## What the exercise asks
Copy out the first line of the listing and every line after it, exactly, until you have copied the line containing "Given: Click the Phone handset icon".

## Data
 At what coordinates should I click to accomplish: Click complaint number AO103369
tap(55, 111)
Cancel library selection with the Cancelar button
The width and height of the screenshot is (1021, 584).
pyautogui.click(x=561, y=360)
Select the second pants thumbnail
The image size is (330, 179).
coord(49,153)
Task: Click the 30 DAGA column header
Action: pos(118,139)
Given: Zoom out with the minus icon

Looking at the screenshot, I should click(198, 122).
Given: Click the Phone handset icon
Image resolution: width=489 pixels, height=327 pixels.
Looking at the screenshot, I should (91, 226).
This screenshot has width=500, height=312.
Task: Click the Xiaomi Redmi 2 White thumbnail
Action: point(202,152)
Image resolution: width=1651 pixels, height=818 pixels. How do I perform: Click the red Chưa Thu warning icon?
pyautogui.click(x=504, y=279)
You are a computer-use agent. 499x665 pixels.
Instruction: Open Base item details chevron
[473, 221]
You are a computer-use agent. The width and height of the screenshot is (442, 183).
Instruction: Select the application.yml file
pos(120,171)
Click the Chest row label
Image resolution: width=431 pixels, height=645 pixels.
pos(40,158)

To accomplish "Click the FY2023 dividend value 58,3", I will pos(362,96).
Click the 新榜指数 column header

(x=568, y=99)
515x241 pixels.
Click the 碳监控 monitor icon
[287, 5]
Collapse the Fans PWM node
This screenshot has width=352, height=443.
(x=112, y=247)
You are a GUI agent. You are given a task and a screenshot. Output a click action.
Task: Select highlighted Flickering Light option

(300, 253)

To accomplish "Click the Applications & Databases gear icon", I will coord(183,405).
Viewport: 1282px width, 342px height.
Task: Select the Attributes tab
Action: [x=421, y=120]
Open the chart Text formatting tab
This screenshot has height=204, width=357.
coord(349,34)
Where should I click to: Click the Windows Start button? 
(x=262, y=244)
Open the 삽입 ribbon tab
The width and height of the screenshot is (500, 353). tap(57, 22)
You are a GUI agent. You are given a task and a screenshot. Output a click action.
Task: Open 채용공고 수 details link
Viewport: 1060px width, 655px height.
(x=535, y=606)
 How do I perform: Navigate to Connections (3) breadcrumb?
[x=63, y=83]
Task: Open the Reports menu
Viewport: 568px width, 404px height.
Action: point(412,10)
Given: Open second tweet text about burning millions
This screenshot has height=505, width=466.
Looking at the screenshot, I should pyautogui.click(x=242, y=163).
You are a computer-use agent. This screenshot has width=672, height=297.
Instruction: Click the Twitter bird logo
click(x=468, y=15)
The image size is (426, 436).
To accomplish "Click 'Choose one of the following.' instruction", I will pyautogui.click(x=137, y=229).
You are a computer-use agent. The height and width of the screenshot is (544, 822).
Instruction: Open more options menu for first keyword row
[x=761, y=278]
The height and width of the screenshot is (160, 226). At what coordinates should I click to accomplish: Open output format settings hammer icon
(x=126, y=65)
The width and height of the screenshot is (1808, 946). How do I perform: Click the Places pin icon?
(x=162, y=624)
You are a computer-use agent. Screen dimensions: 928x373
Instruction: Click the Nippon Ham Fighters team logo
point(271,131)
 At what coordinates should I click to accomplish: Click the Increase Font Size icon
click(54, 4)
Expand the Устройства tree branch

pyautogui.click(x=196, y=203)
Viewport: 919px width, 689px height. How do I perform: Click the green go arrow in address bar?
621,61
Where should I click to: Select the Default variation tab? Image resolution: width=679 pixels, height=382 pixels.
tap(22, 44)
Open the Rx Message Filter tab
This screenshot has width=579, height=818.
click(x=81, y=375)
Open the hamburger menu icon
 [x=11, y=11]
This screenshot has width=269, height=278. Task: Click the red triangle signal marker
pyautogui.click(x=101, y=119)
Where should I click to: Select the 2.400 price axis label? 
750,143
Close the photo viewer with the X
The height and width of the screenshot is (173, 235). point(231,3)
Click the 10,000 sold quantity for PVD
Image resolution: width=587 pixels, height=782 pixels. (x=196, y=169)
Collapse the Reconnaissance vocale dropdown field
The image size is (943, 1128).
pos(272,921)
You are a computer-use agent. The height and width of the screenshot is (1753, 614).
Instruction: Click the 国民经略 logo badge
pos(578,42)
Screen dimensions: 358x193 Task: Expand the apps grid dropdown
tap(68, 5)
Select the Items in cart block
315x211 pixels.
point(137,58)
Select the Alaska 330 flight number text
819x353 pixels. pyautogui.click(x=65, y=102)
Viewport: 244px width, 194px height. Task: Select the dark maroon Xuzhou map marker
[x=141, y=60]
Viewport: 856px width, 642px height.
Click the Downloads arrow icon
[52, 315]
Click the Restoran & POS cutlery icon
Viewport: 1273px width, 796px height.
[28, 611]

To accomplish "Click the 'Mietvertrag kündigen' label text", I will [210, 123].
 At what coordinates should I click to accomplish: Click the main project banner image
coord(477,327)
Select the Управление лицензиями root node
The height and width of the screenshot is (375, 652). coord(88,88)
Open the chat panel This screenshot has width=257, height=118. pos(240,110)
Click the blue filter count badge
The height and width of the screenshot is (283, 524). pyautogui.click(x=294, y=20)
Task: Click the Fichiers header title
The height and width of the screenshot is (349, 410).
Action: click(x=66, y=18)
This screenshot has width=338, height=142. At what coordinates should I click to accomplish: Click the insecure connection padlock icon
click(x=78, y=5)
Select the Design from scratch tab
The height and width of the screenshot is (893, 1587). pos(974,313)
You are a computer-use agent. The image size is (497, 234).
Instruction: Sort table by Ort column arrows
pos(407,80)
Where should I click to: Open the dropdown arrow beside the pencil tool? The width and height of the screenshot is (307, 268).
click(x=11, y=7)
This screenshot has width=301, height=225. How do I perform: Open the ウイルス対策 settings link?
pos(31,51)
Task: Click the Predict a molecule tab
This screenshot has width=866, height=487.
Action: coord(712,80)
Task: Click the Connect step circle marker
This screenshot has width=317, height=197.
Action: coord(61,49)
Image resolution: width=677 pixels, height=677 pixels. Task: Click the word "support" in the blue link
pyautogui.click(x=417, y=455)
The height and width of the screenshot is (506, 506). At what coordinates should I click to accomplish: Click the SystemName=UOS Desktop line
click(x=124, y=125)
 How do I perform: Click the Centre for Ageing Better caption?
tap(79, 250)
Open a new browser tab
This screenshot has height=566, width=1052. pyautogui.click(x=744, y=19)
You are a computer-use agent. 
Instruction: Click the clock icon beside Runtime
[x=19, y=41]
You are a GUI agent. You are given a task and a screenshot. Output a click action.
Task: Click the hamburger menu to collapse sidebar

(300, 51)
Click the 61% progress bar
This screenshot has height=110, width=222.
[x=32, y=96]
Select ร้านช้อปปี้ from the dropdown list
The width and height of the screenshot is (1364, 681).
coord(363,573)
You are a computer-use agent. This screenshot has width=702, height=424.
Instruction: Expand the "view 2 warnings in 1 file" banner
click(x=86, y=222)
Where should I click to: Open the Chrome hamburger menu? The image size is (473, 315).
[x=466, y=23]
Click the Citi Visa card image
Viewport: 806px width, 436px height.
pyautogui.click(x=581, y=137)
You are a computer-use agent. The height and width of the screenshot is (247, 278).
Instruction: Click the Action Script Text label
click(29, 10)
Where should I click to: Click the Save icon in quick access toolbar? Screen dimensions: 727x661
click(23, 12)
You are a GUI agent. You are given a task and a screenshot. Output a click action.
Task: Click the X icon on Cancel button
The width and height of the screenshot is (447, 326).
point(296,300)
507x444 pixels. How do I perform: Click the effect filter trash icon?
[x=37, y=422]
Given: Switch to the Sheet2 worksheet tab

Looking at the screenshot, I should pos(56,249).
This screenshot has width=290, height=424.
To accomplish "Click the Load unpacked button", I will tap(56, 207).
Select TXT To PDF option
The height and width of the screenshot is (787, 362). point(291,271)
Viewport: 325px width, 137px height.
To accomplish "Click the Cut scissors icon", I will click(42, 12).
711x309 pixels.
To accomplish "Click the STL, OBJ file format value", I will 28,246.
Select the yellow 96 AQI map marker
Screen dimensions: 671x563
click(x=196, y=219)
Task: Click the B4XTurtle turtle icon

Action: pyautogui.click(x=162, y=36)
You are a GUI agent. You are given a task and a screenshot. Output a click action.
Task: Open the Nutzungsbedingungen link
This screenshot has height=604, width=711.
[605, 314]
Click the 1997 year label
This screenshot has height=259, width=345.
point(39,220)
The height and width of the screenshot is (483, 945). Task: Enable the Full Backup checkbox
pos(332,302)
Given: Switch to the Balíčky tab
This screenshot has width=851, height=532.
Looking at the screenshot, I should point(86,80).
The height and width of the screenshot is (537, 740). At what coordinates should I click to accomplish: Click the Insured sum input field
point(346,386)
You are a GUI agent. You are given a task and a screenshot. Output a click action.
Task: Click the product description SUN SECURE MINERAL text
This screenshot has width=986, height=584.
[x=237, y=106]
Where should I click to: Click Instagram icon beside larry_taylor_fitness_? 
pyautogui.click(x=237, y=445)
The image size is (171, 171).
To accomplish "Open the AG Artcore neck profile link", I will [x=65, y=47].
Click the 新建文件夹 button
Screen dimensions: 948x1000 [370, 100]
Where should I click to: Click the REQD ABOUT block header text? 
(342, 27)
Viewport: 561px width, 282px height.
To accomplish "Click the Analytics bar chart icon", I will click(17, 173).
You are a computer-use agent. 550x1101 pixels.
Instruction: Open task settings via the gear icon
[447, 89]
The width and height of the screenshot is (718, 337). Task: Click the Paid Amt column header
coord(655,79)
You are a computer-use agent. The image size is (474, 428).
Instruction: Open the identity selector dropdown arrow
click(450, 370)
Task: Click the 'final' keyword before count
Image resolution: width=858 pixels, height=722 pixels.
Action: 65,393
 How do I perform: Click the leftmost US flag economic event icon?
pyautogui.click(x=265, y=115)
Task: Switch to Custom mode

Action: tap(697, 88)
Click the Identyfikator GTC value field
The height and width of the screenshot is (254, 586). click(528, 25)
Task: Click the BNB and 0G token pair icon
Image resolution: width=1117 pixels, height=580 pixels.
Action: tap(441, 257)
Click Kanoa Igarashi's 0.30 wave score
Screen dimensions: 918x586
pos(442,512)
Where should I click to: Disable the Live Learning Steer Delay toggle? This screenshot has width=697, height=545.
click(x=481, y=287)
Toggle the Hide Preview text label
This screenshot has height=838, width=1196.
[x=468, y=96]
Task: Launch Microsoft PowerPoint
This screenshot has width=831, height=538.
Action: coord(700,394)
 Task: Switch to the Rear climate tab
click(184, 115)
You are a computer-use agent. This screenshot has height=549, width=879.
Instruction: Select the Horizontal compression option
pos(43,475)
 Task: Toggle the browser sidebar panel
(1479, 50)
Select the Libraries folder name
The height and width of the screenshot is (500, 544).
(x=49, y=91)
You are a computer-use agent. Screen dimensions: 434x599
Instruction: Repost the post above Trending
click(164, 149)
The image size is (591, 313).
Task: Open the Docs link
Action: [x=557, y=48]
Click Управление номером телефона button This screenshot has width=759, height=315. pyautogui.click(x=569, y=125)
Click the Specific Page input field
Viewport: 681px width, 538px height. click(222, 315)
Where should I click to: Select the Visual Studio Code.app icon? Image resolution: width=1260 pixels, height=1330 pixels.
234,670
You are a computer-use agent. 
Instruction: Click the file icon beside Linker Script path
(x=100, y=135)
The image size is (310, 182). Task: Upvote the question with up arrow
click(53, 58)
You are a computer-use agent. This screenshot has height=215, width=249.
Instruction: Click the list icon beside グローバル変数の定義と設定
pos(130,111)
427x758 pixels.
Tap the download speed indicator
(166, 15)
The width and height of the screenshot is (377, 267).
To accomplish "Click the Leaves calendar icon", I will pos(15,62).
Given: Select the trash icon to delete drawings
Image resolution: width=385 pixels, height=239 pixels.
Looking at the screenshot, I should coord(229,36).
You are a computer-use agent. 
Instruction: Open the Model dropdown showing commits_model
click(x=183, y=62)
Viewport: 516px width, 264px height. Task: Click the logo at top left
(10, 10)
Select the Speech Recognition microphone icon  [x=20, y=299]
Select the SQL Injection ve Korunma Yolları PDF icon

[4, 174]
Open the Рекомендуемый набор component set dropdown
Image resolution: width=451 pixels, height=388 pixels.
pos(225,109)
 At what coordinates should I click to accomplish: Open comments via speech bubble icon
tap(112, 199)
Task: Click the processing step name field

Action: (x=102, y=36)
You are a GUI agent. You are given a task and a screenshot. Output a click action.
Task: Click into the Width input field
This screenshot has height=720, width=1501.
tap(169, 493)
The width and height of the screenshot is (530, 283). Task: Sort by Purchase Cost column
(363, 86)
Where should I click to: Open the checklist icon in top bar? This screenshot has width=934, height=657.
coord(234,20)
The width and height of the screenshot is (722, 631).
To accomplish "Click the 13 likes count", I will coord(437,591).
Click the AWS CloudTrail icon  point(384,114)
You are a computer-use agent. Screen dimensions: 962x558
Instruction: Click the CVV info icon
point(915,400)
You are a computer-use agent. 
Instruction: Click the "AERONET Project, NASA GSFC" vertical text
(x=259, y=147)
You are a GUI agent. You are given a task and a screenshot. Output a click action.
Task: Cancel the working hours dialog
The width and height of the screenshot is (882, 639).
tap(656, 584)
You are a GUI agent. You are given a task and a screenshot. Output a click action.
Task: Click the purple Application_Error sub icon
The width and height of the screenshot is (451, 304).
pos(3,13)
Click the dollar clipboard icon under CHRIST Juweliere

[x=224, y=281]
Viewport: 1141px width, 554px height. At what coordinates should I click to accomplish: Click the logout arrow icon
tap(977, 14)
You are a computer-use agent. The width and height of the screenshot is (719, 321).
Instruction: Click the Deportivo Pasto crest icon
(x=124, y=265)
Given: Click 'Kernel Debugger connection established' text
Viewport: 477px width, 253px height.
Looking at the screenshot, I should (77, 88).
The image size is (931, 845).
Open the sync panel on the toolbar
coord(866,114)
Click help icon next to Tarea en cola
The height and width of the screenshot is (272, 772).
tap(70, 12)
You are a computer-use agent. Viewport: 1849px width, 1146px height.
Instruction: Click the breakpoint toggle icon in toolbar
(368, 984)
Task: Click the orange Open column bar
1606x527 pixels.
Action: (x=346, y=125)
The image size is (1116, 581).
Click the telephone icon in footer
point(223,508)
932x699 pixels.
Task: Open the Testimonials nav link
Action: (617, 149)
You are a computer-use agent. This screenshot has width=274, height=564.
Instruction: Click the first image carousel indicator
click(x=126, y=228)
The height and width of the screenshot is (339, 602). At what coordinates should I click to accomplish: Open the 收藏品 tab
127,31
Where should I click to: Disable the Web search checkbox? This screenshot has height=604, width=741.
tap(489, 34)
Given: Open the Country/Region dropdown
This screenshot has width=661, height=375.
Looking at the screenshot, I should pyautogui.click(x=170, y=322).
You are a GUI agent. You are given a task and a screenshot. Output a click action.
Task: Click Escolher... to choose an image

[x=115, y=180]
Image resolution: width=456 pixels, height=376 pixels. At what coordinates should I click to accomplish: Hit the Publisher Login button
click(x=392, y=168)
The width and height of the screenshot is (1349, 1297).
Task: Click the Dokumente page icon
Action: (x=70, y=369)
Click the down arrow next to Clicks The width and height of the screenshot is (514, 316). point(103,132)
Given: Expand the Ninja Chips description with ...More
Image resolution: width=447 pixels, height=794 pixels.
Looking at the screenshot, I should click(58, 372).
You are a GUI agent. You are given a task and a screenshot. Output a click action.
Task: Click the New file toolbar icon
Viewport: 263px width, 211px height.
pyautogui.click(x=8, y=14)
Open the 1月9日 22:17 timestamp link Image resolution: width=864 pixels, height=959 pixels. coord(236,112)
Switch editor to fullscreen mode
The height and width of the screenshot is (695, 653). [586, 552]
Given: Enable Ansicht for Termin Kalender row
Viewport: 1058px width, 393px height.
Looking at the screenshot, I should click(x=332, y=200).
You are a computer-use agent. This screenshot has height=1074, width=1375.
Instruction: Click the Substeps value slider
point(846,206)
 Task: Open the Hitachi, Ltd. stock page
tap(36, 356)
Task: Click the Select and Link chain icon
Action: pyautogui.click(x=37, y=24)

## Exercise output
 At what coordinates should I click to accomplish: Click complaint number AO103369
tap(55, 111)
Cancel library selection with the Cancelar button
The width and height of the screenshot is (1021, 584).
pyautogui.click(x=561, y=360)
Select the second pants thumbnail
The image size is (330, 179).
coord(49,153)
Task: Click the 30 DAGA column header
Action: pos(118,139)
Given: Zoom out with the minus icon

Looking at the screenshot, I should click(198, 122).
Given: Click the Phone handset icon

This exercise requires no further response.